Last Tuesday I watched our AI memory system recommend the same bad approach twice in one session. Sync persist. We'd tried it three months ago. It was slow, CPU-bound embedding that locked the event loop. The brain had recorded the lesson. "Sync persist is too slow. Use async." It was right there in the database.

The system recommended it anyway.

The setup

We run a memory system called Aianna. It's the knowledge layer for our agent ecosystem, FORGE. Every time an agent learns something the hard way, that lesson gets embedded and stored in a vector database. The idea is simple: before any agent acts, it checks the brain. What do we already know about this? What went wrong last time?

It's a good idea. We had 199 lessons stored. Patterns about deployment failures, schema mismatches, API quirks, infrastructure traps. Real operational knowledge earned through real mistakes.

The primary recall function, query_memory, is the front door. Agents call it before every significant decision. It searches the vector store, optionally boosts results using a knowledge graph, and returns the most relevant context.

199 lessons. Zero recall. Every query came back empty on lessons.

The bug

Here's the line. store.py, line 28:

COLLECTIONS = ["conversations", "decisions", "crystals", "meetings"]

That's the list of vector collections the search function iterates over. When query_memory calls store.search() without specifying a collection, it searches those four. Conversations, decisions, crystals, meetings.

Not lessons.

The lessons collection existed. It had data. It was healthy. The system could write to it just fine. There was even a dedicated query_lessons function that searched it directly. But the primary recall path, the one every agent hits before every decision, never looked there.

Seven characters. The string "lessons" was never added to the array.

There was a second bug stacked on top. The graph-boosted search path, which re-ranks results using knowledge graph connections, couldn't boost lesson results because they were never in the initial vector results to begin with. No candidates in, no boost out. The graph layer was working correctly. It just had nothing to work with.

Why this matters

The conversation around AI failure modes is dominated by the exotic stuff. Hallucination. Model collapse. Reward hacking. Alignment drift. Those are real concerns. But when I look at what actually breaks in production AI systems, it's almost never that.

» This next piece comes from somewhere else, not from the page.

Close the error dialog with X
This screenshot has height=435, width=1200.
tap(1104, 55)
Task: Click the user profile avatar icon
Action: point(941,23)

It's a missing string in an array. It's a schema mismatch where lessons store problem and correct_approach but the search function expects a content field. It's a config file that didn't get updated when a new collection was added six weeks ago.

These are the same bugs we've been writing since the first database connection string got hardcoded. Off-by-one errors. Incomplete migrations. Code paths that diverge because two functions were written three weeks apart and nobody connected them.

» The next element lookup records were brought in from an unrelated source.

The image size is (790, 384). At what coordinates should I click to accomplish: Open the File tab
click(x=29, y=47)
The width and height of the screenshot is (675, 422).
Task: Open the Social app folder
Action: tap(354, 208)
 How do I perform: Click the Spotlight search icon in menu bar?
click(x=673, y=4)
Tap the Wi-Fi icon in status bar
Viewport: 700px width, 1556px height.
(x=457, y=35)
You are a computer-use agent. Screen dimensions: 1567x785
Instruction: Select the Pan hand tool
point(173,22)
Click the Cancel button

The AI part of Aianna worked. Embeddings were clean. Vector similarity was accurate. Graph relationships were correct. The retrieval pipeline was sound. What failed was a Python list that should have had five items and had four.

The fix and the lesson

The fix itself is trivial. Add the string. Handle the schema difference so lessons surface alongside conversations and decisions. Test that query_memory returns results from all five collections.

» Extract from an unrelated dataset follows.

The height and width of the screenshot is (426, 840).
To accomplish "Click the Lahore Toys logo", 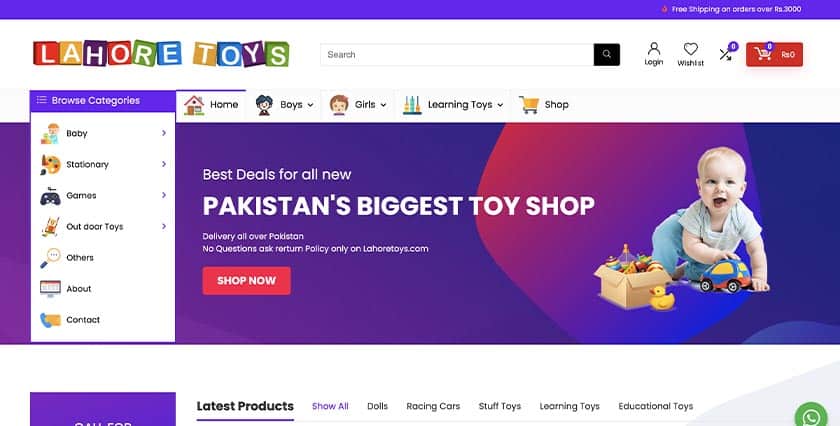I will coord(161,54).
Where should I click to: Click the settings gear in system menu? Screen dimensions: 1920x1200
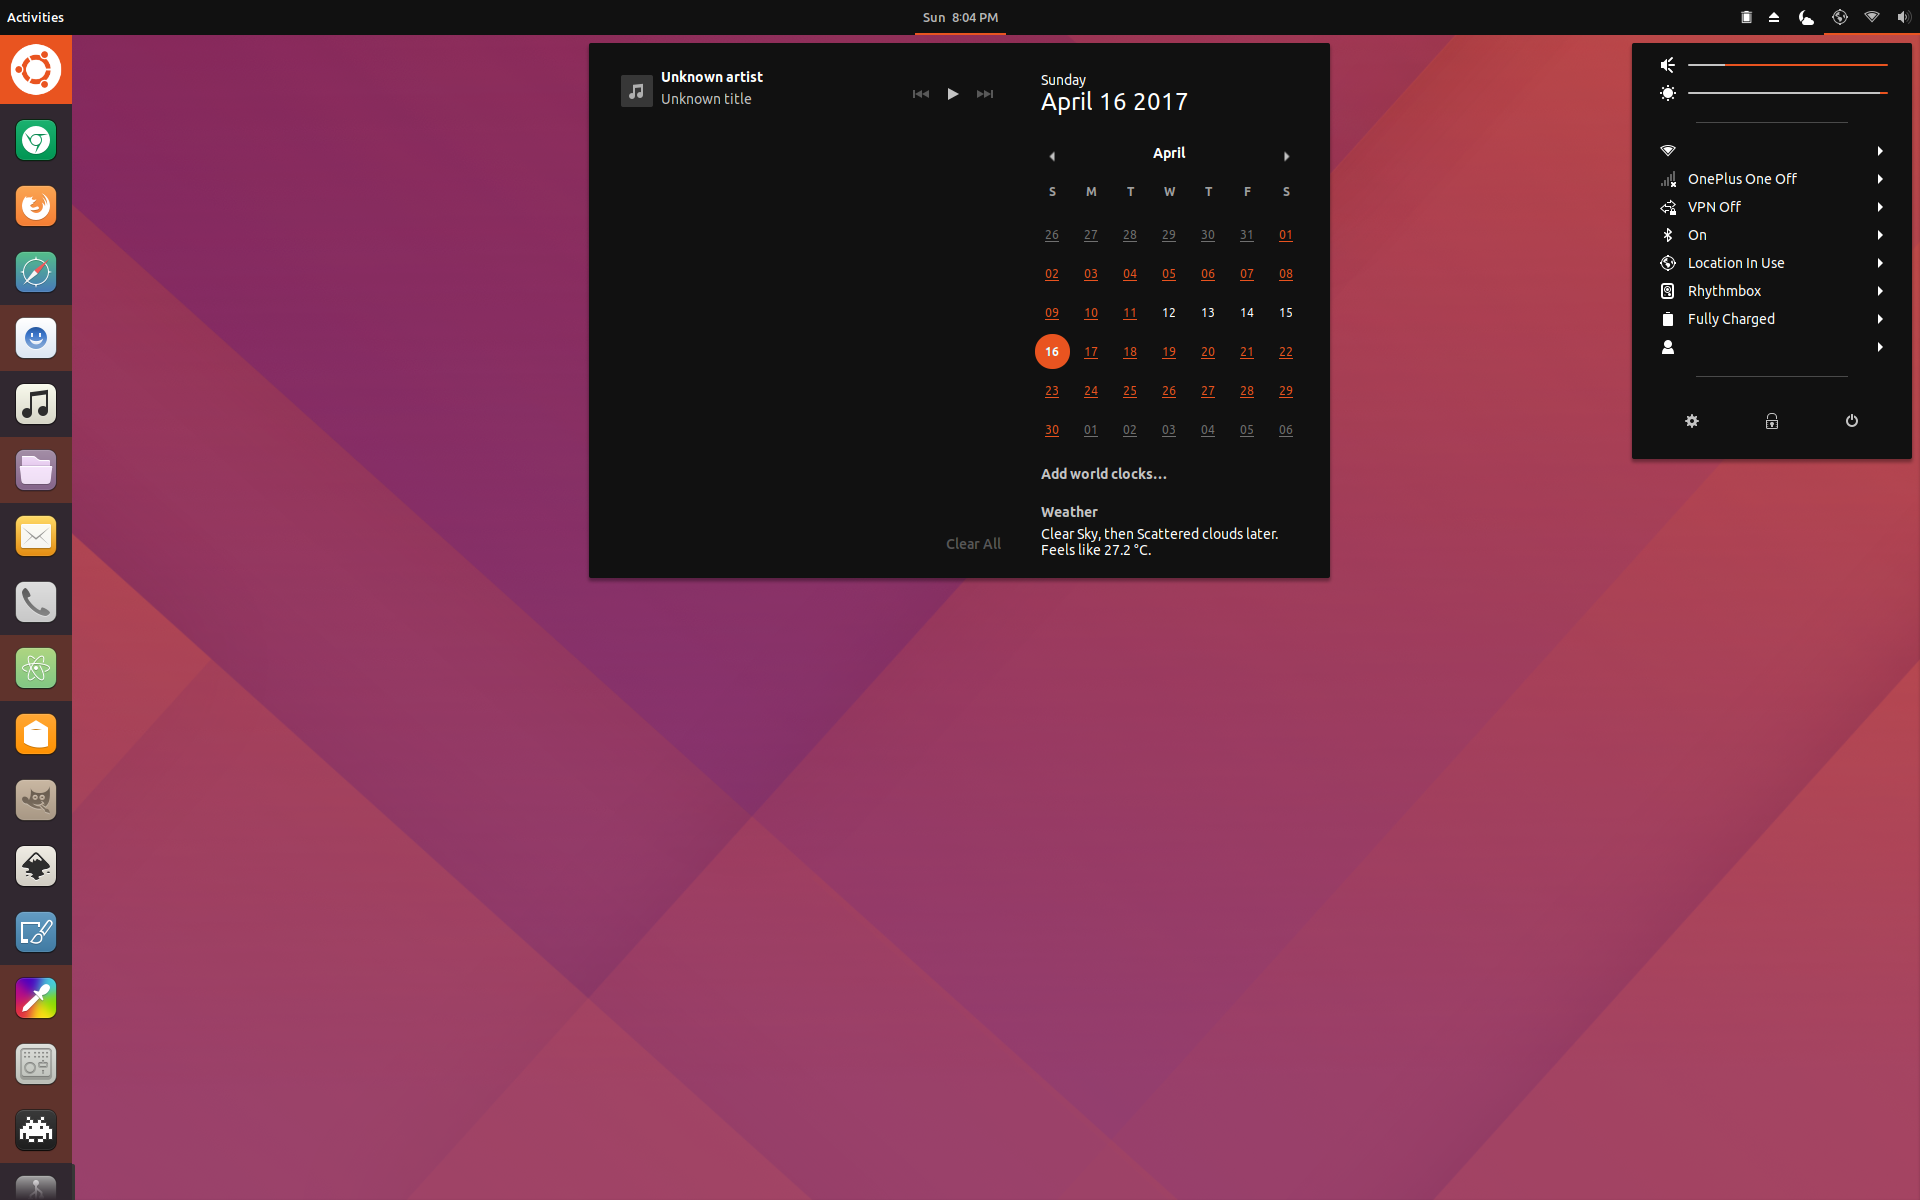click(x=1692, y=421)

The lesson is less trivial.

When you build AI systems, most of your debugging time will not be spent on AI problems. It will be spent on plumbing. Connection pools. Collection names. Payload schemas. The unglamorous connective tissue between the smart parts.

Our brain had the knowledge. It had the lesson about sync persist being too slow. It had 198 other lessons, each one earned through some failure or discovery. The intelligence was there. The recall mechanism had a hole in it.

If you're building AI memory, or evaluating someone else's, ask the boring questions first. Does every collection get searched? Do the schemas match? Is there a test that writes a record and reads it back through the primary path? You'll find more real bugs in the plumbing than you will in the model.

199 lessons, stored correctly, indexed correctly, invisible to the system that needed them. Not because the AI failed. Because a developer, building fast, forgot to update an array.

The oldest bug in software, wearing a new hat.